Wash your hands - make your hands clean

· August 27, 2015

We’re ready to sit down to eat. The kids comes running and I do the regular check-up: Nope - all hands, some of the faces covered in dirt. Me:

Wash your hands!

The run off, remarkably without complaining. 15 seconds all three of them are back. Hands, faces and much of the shirts are dripping with water. Hands and faces are still dirty.

This is my fault. I was really just focusing on the activity rather than the outcome. I see this sickness in myself, many organizations and even our community at large.

In this post I wanted to examine this thought a little closer. I have no idea where I might end up, but I’ll type on for awhile and then structure it into something worth reading… or you’ll never read this

My favorite verb-form (what kind of sick person have favorites among verb forms…) is Imperative! It’s so funny to use for things that you cannot really demand;

  • LOVE!
  • Be passionate!
  • Happy, Now!
  • Self-organize!
  • Be creative! Faster!

Imperative is really bad coaching (and parenting as we saw). The feeling of Imperative is that it closes down options. It prescribes steps and procedure and leaves less room for questioning. It has a correct and a wrong way to do it, I know this. These are the steps - now execute!

It focus on the activity; wash your hands.

Imagine if I instead had told my kids:

Find a way to make your hands clean

Which, I now realize, also is imperative but in another tone. Crap - it didn’t hold up…

Now I’m creating options. I trigger creativity and innovation. I humble myself before the fact that they might find better ways than I thought of.

Also this way of putting it focus on the outcome; clean hands.

Outcomes or activities?

There’s many things that is discussed in the IT community today that comes back to this simple distinction; are we focusing on activities or the outcome of our work?

The General (world wide leader) of the Salvation Army - General Andre Cox puts this beautiful in this video:

From time to other ideas takes foothold in the community that put this distinction to it’s test. I think my favorite example right now is mob programming that I’ve written about at CodeBetter, for an introduction.

Here the ways, procedures, activities that we used to do gets challenged. And much of the criticism and objections I get when talking about this concept is around that; “that cannot be efficient?”, “so some people are just going to sit around?” or “how will this look in front other teams”.

I’ve very seldom heard any criticism about the outcome from a mob programming team; “that produces crap software”, “people are miserable in a mob” or “we lost money due to the mob”

I’m suspecting that agile, xp, pair programming, tdd, continuous delivery, micro service or basically anything “new” was criticized in the same way when it first was introduced.

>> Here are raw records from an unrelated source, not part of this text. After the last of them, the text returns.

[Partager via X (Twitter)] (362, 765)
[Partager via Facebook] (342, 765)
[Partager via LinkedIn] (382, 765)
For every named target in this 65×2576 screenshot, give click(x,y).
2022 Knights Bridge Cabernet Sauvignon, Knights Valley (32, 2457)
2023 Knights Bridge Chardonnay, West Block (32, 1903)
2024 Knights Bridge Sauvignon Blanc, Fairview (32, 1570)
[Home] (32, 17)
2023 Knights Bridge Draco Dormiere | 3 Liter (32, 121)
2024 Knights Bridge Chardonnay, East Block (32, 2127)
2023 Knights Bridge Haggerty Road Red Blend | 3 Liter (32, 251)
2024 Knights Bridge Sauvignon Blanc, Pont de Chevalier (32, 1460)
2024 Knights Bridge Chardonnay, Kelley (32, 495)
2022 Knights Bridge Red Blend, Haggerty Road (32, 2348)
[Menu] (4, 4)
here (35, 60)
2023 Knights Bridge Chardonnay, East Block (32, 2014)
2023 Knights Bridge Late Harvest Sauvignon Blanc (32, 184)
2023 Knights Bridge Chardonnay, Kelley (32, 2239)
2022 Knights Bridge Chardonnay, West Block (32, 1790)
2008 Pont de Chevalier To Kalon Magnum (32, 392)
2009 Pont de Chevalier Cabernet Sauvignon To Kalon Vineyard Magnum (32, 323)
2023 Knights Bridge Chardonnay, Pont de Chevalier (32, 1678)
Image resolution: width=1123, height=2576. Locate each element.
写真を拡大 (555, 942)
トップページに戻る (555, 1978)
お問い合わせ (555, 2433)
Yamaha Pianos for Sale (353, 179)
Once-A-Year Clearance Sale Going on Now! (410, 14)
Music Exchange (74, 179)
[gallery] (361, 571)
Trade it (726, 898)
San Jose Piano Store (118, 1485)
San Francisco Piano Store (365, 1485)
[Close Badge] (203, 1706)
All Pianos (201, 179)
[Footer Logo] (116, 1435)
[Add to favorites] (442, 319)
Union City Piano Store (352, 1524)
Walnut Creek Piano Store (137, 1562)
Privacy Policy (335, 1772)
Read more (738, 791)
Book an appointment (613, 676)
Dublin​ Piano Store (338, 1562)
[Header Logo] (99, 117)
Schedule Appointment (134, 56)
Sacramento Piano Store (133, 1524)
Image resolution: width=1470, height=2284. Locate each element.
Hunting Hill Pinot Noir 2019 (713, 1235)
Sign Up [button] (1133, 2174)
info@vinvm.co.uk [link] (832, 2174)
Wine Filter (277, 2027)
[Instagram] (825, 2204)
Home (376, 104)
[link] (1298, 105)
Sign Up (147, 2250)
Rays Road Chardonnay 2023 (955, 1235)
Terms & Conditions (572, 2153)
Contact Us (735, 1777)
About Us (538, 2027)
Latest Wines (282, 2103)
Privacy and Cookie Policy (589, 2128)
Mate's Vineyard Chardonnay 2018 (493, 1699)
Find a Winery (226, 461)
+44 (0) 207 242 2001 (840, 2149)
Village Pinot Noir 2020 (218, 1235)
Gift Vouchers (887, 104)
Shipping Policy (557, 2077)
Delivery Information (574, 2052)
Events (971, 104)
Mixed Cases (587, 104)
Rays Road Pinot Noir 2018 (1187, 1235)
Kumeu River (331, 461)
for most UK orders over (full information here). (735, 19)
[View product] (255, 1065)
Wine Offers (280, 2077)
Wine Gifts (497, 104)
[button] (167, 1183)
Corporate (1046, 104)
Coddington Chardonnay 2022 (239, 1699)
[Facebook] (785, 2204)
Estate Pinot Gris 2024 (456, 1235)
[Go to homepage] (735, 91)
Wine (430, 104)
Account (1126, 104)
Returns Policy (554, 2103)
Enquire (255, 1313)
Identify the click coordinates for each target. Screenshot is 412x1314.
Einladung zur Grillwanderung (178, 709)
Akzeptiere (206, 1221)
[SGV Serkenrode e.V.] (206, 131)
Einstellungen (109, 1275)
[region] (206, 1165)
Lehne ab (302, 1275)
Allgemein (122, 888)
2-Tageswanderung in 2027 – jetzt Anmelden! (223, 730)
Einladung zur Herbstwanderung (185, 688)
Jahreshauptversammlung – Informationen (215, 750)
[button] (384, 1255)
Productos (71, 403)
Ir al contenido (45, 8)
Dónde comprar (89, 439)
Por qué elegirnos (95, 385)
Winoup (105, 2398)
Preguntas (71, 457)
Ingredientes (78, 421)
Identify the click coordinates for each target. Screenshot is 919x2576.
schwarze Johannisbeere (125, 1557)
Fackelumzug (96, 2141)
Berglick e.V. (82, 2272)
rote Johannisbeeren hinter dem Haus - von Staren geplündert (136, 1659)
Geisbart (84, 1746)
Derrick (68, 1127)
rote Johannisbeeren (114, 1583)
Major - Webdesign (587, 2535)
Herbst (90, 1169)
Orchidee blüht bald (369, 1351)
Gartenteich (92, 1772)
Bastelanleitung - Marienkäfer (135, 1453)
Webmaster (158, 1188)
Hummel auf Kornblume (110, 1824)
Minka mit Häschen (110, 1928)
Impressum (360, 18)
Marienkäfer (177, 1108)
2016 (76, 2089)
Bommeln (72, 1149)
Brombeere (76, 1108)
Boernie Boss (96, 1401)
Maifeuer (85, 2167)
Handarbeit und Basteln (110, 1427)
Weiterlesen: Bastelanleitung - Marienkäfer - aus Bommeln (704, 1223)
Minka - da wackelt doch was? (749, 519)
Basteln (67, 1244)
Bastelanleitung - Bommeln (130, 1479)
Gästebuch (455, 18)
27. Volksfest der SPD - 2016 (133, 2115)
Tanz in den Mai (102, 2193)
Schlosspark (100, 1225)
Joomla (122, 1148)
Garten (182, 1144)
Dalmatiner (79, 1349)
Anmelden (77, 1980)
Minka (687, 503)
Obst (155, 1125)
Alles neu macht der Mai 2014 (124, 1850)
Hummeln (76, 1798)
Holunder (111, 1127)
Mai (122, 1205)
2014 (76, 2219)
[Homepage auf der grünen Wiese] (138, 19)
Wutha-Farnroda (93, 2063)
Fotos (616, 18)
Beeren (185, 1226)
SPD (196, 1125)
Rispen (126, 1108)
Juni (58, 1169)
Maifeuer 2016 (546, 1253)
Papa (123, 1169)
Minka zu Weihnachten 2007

The criticism is healthy, don’t get me wrong. But I rather focus on the outcomes from the new practice rather than if the activities in it are correct, follows my current thinking or can be fitted in my current ways of working. If the practice is any good it should show in the outcomes from it, right?

Newer is always better - it’s my oldest saying

Newer is always better - it's my oldest saying
Barney Stinson - How I met your Mother

As readers of this blog can see over the years, I change a lot. I get ga-ga over things. Sometime “GA-GAAaaaaaa!” even. And then something new catches my attention. And then the next thing and so on.

I think that what I know now, what I believe now, what I think is the right way now - all of those things are only best so far. There’s always something better coming.

I guess that makes me liberal … a least not conservative. [Footnote; first remotely political statement on this blog, ever. And last - hopefully ]

  • Agile - best so far.
  • Kanban - best so far.
  • Continuous deliver
  • Estimates
  • No Estimate
  • Mob programming
  • Node
  • Koa
  • .NET
  • Self-organizing
  • Teal organizations
  • [newest thing you heard that blows your mind with innovation and produces amazing outcomes you couldn’t dream of]
No - I promise you! Then the blog post went on like that for about 60 pages listing every practice he's ever heard of. It was a drag...

I’ll save you from that…

But check this short list above. Why will they all be replaced? And what will they be replaced by? What in Barney Stinson funny quote is wrong?

All of the things above will be replaced by something that procedures better outcomes faster. At least I’m willing to try that for anything in my partial list above.

Barney is wrong because it’s not the “newness” in the thing that makes it better. It’s the “better”.

It would be very sad if mob programming was the best the human kind ever invented. Or Agile. Or Estimates. Or NoEstimates. After that nothing better would ever come. So sad.

Summary

I’m looking for better than what we do today.

What is that? No idea. Better outcomes. Better ways to reach our goals.

There’s comfort in these not knowing what those “better” ways and practices are. Just be open, humble and willing to learn and you will get better.

There’s also bad news… everything we do today will be changed. That reminds me about something; Ah - the universe, the world, evolution, human kind, knowledge, science … and stuff.

Now; Find a way to make your hands clean!